The study used a sample of 1,002 Jews, 684 non-Jews and 111 JCPA leaders. The margin of error was 3 to 4 percent for the Jews and non-Jews, but no statistic is available for the JCPA group.
The study is part of a larger project, “Jews and the American Public Square,” being conducted the Philadelphia-based Center for Jewish Community Studies.
The Pew Charitable Trusts is funding the project.
It comes at a time when religion is playing an unprecedented role in mainstream political campaigns and is informing much of the debate on such public policy issues as school vouchers and abortion.
“American attitudes toward religion and public life are changing, and old ways of thinking may not be up to the challenge of understanding and responding to new situations,” according to a pamphlet describing the project.
While the “high wall of separation” that Jews have staunchly advocated has served them well, the pamphlet says, “it has also framed the way they understand — and misunderstand — the role of religion in America.”
The purpose of the project, its organizers say, is to “open up a wide-ranging conversation” since the need for new perspectives is “urgent.”
So where do Jews and the JCPA leadership stand when it comes to church-state separation issues such as posting the Ten Commandments in schools and placing manger scenes on government property? Among the key findings:
Thirty-eight percent of Jews think it’s OK to allow public schools to display the Ten Commandments, in contrast to 5 percent of JCPA leaders and 65 percent of non-Jews.
Forty-three percent of Jews think a city government should be allowed to put up a manger scene on government property at Christmas. Five percent of JCPA leaders agree, as do 80 percent of non-Jews.
Twenty-eight percent of Jews think there should be more laws governing moral behavior. Three percent of JCPA leadership agree, as do 45 percent of non-Jews.
Thirty percent of the Jewish public say it is pleasing when political leaders publicly affirm their belief in God. Twenty-two percent of JCPA leaders and 70 percent of non-Jews agree with this statement.
Thirty-five percent of Jews think members of the clergy can discuss political candidates or issues from the pulpit, in contrast to 73 percent of JCPA leaders and 30 percent of non-Jews.
The gap between the JCPA leadership and the Jewish public may mean a number of things.
Leaders often tend to be more extreme than the public they are said to represent, according to Steven Cohen, a professor of sociology at Hebrew University professor and the author of the study.
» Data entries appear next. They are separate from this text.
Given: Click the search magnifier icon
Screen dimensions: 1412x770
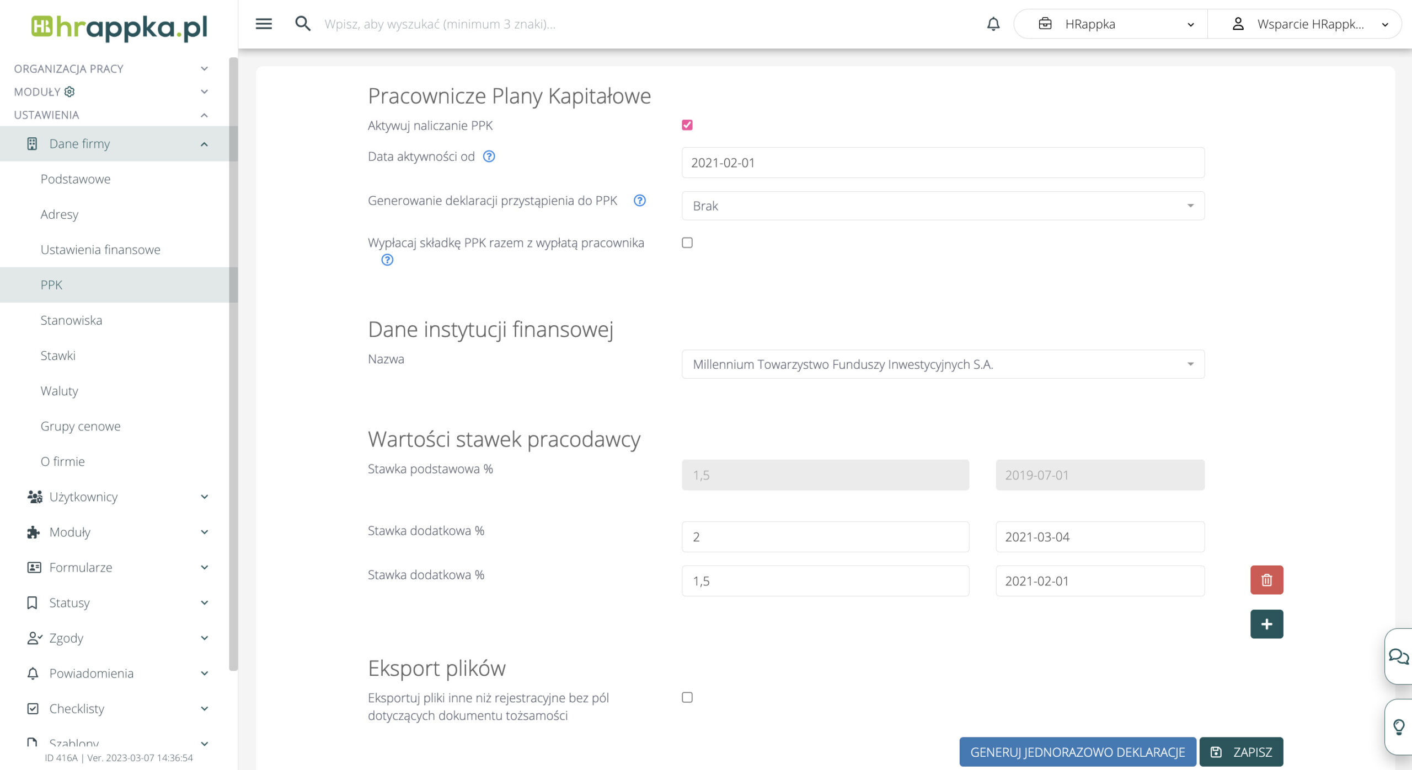Looking at the screenshot, I should pos(302,24).
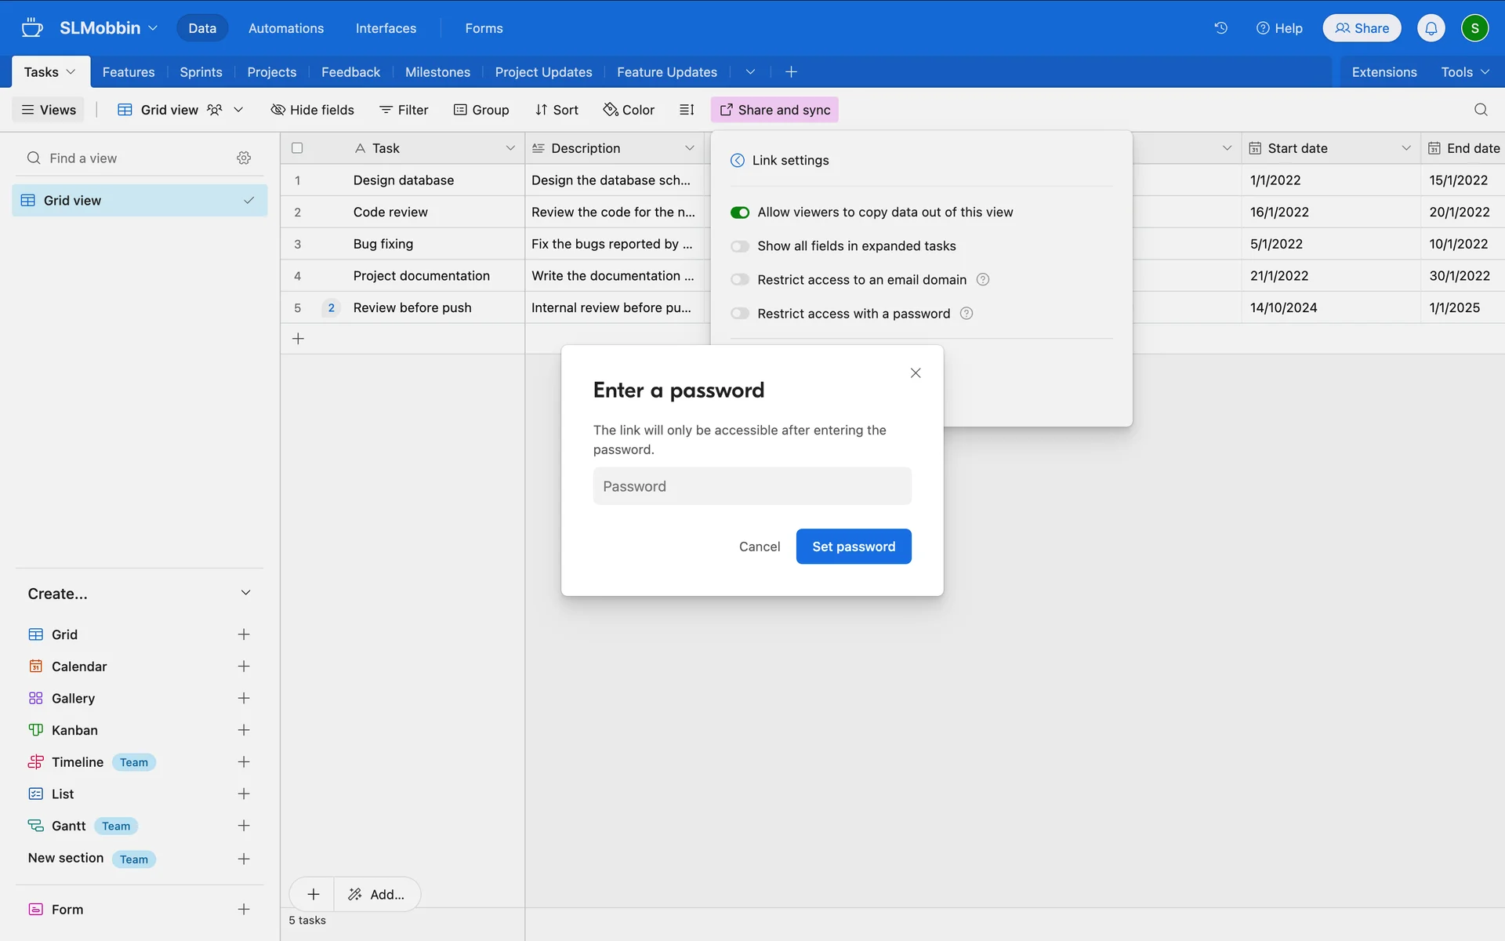
Task: Open the notifications bell
Action: pyautogui.click(x=1431, y=28)
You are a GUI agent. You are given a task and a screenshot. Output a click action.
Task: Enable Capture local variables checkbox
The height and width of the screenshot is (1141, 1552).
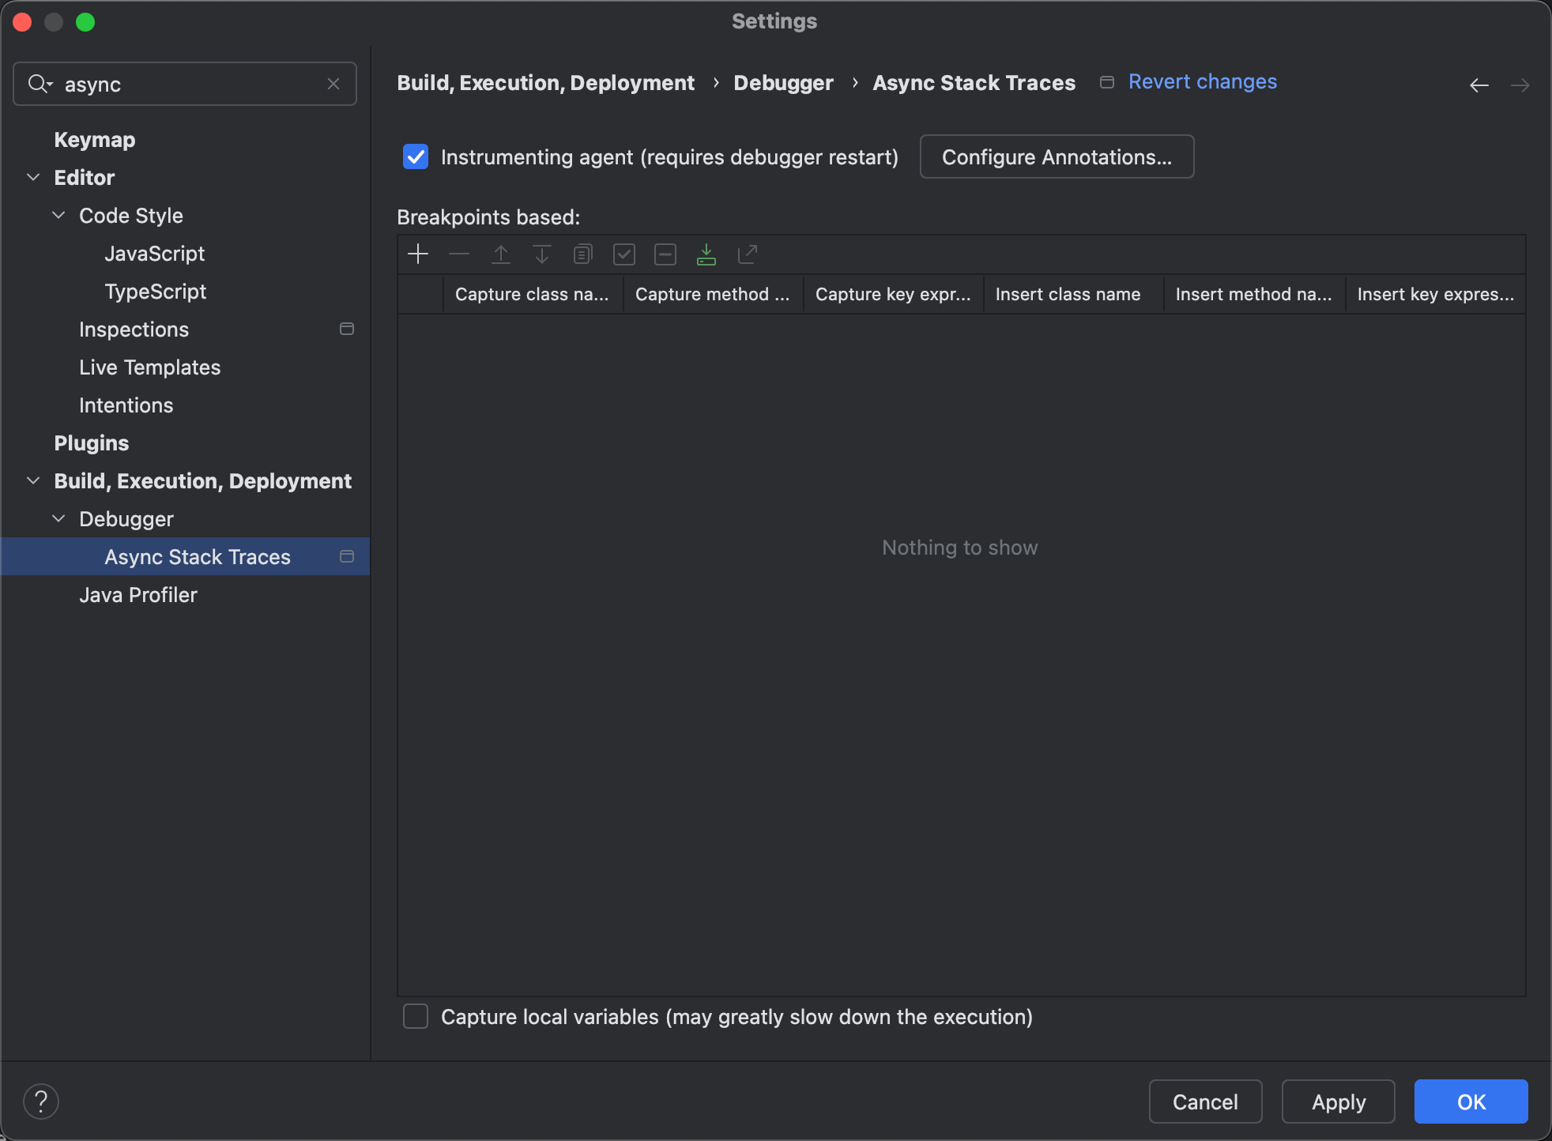tap(416, 1016)
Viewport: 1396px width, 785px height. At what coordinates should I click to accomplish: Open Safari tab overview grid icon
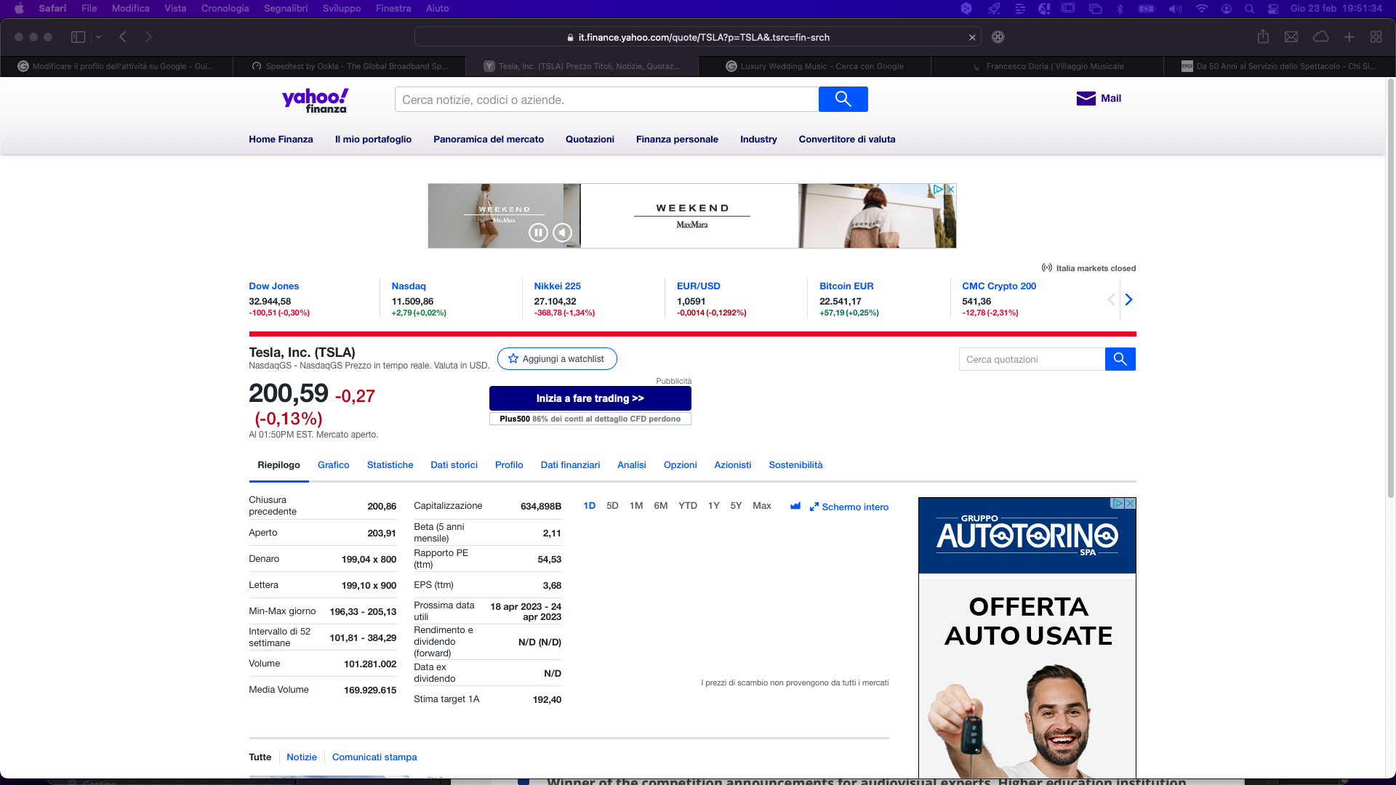1376,37
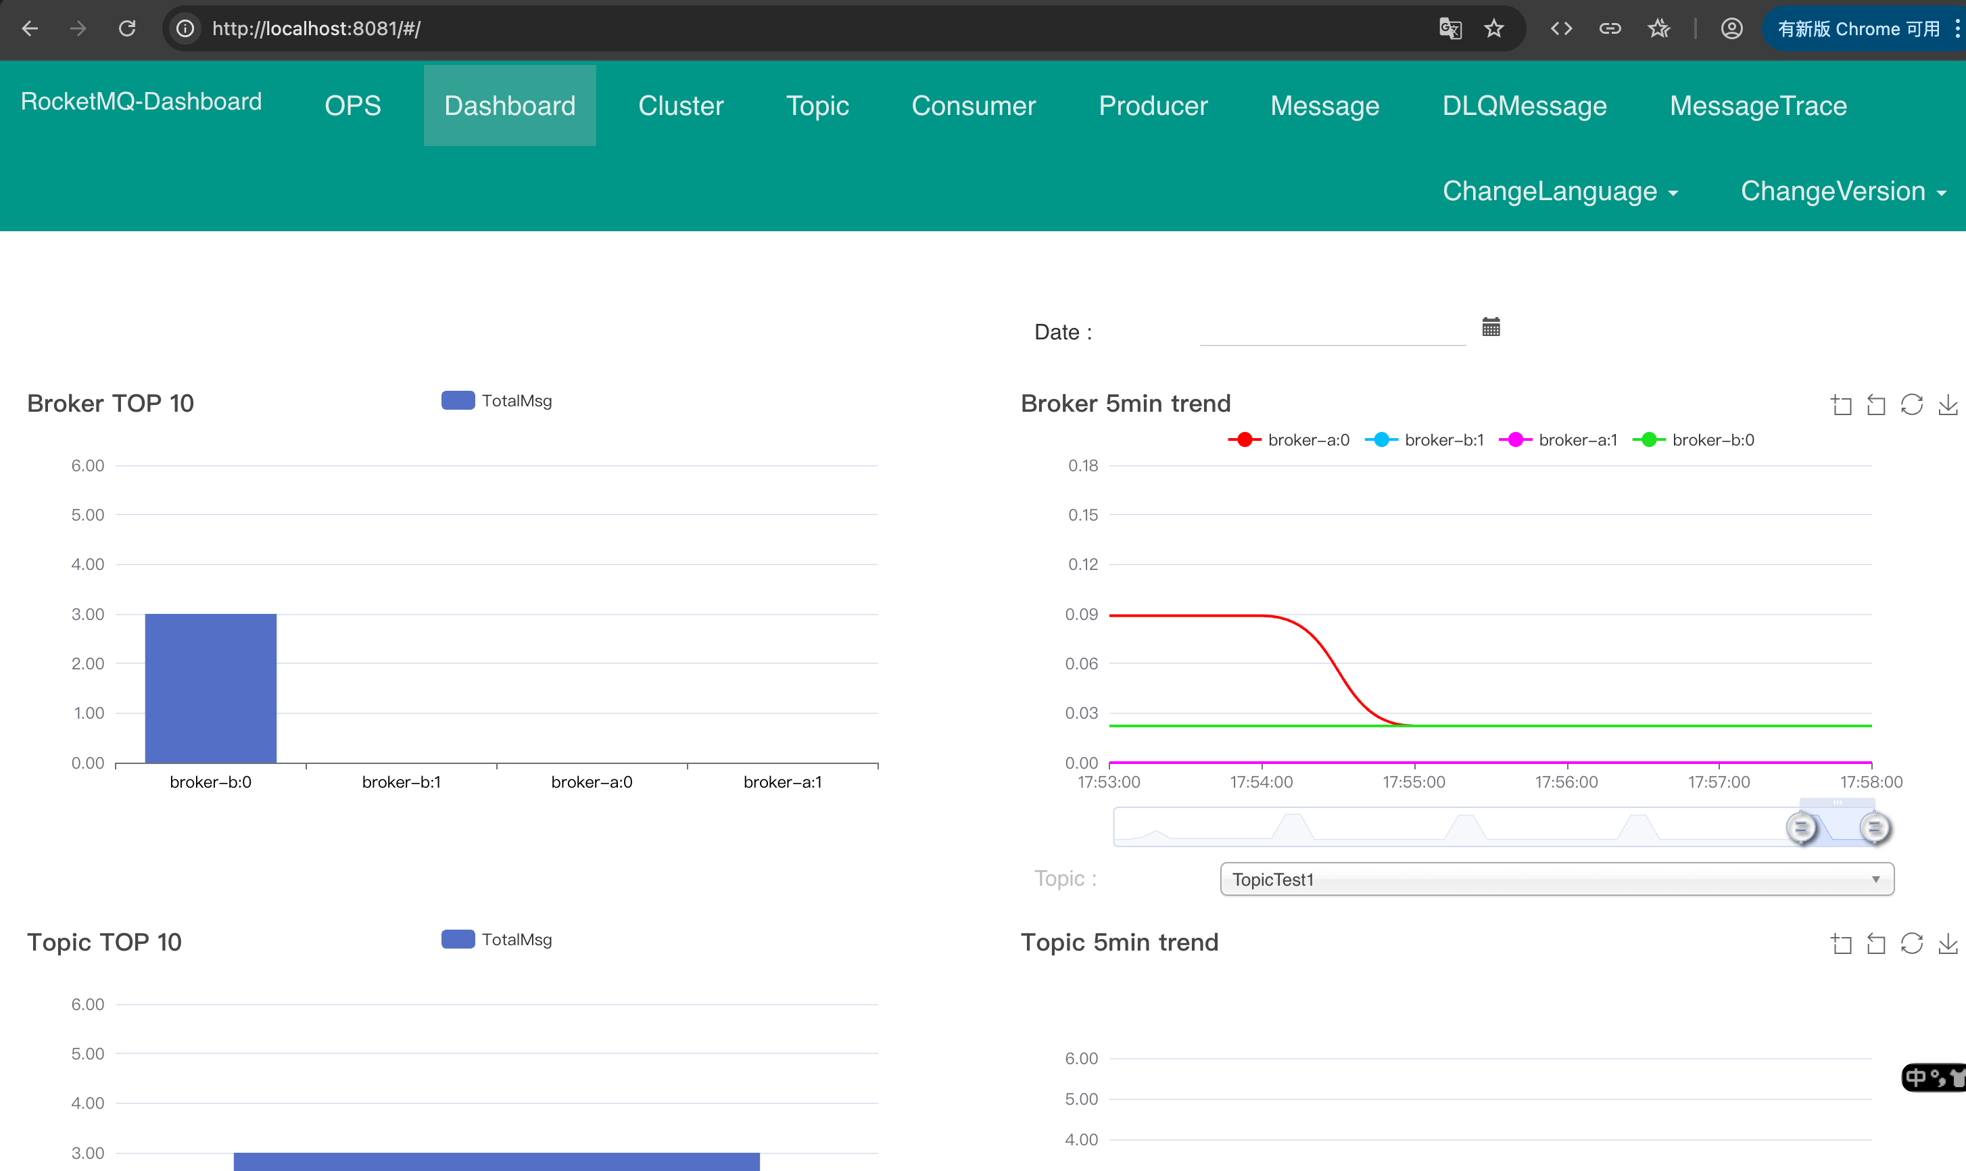Click the RocketMQ-Dashboard brand link

point(141,102)
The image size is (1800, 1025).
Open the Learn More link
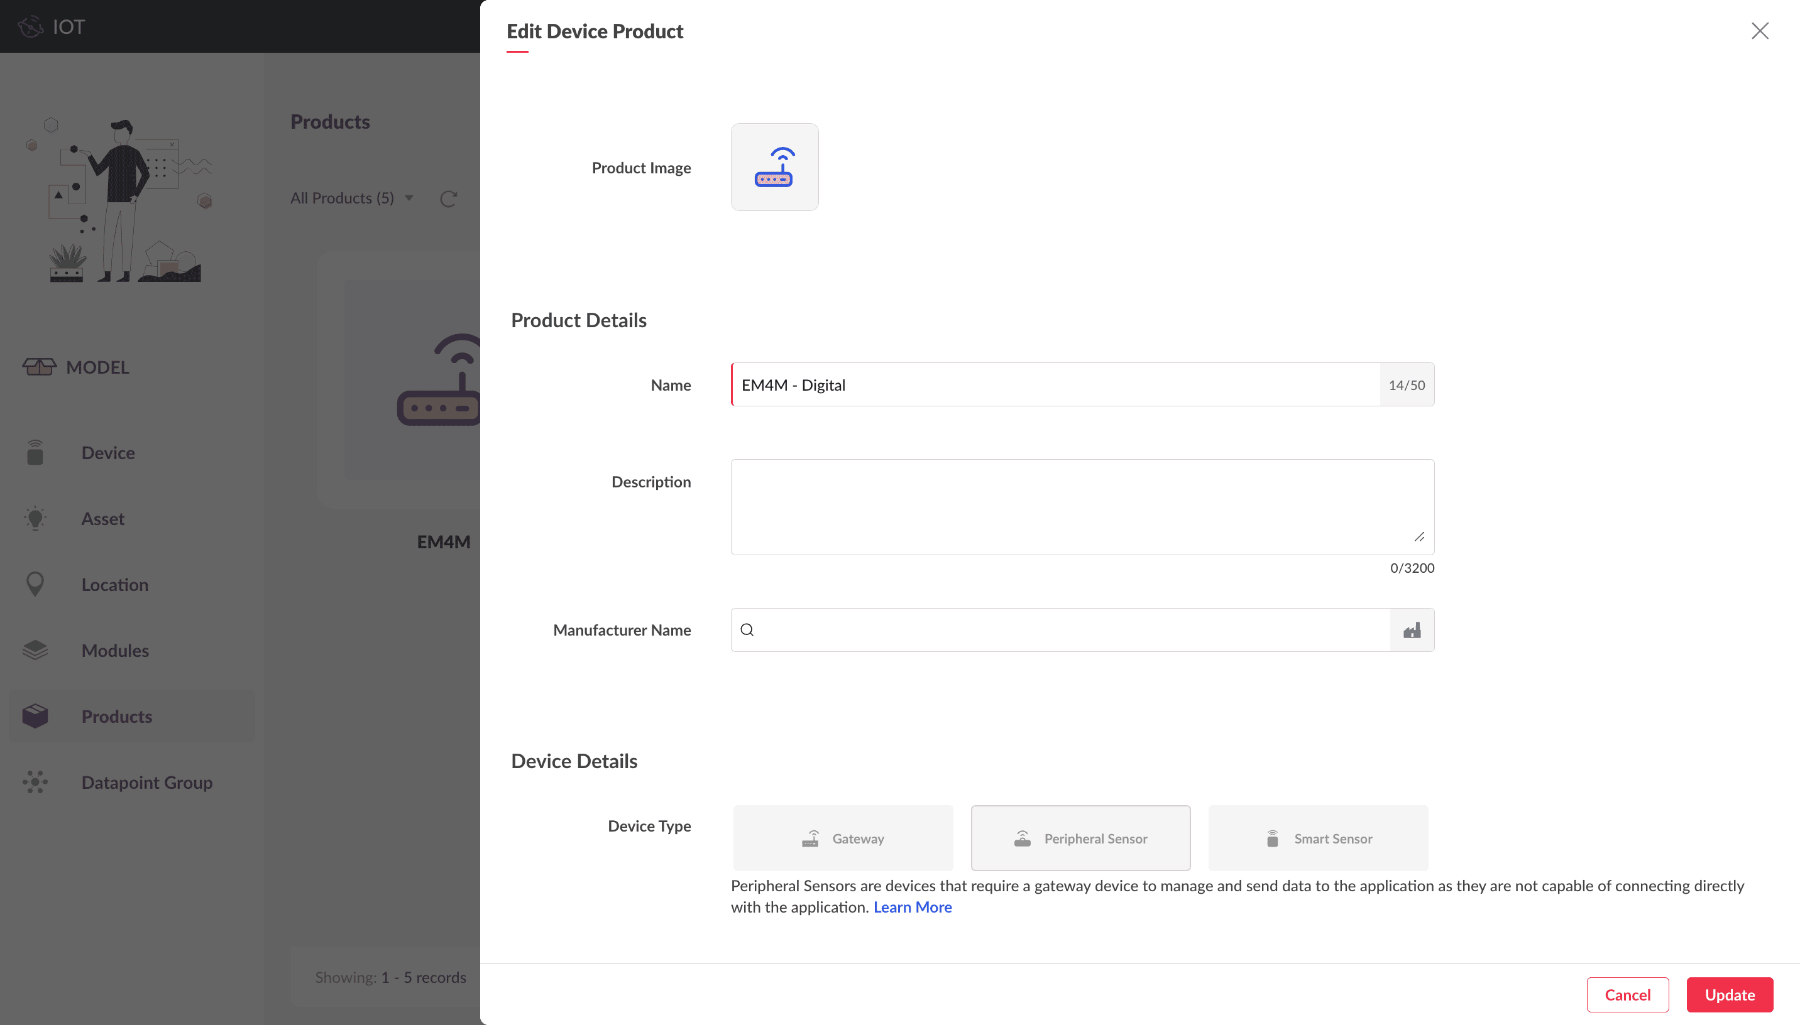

Marc Stern, counsel for the American Jewish Congress and an expert on the separation of church and state, said the Jewish public is willing to accept the “symbolic notation” of religious accommodation — such as teaching Christmas carols in public schools along with Chanukah songs (56 percent in favor) or putting up a manger scene on government property (43 percent), especially if they don’t feel threatened by it.
In contrast, the JCPA leadership — 13 percent on the Christmas carols and 5 percent on the manger scene — is more committed to applying the separation principal in all public arenas, Stern said.
But when it comes to legislative initiatives, fewer Jews among both the public and JCPA believe there should be more laws governing moral behavior, more religion in government or government aid to schools.
The study also found that JCPA leaders are more religious on a personal level than the general Jewish public and also are more supportive of religious involvement in public policy dialogue.
Cohen sees this as a paradox that can be explained by the leadership’s strong ideological facility to reconcile separationism with strong Jewish commitments and the understanding of the agency’s historically liberal position on separation of church and state.
This ability to separate public policy from private behavior allows the JCPA leaders to “adopt the logic that connects support for religious involvement in public life with separationism in church-state policy,” the study says.
For JCPA’s associate executive vice-chair, Martin Raffel, there is no paradox.
In fact, he said, the finding “explodes the myth” that separationists are opposed to religion.
“Support for church-state separation does not equal opposition to religion,” Raffel said.
The staunch support of separation of church and state, he said, stems from the assessment of JCPA leaders who have gone into public schools, for example, and witnessed the negative consequences of religion in the schools.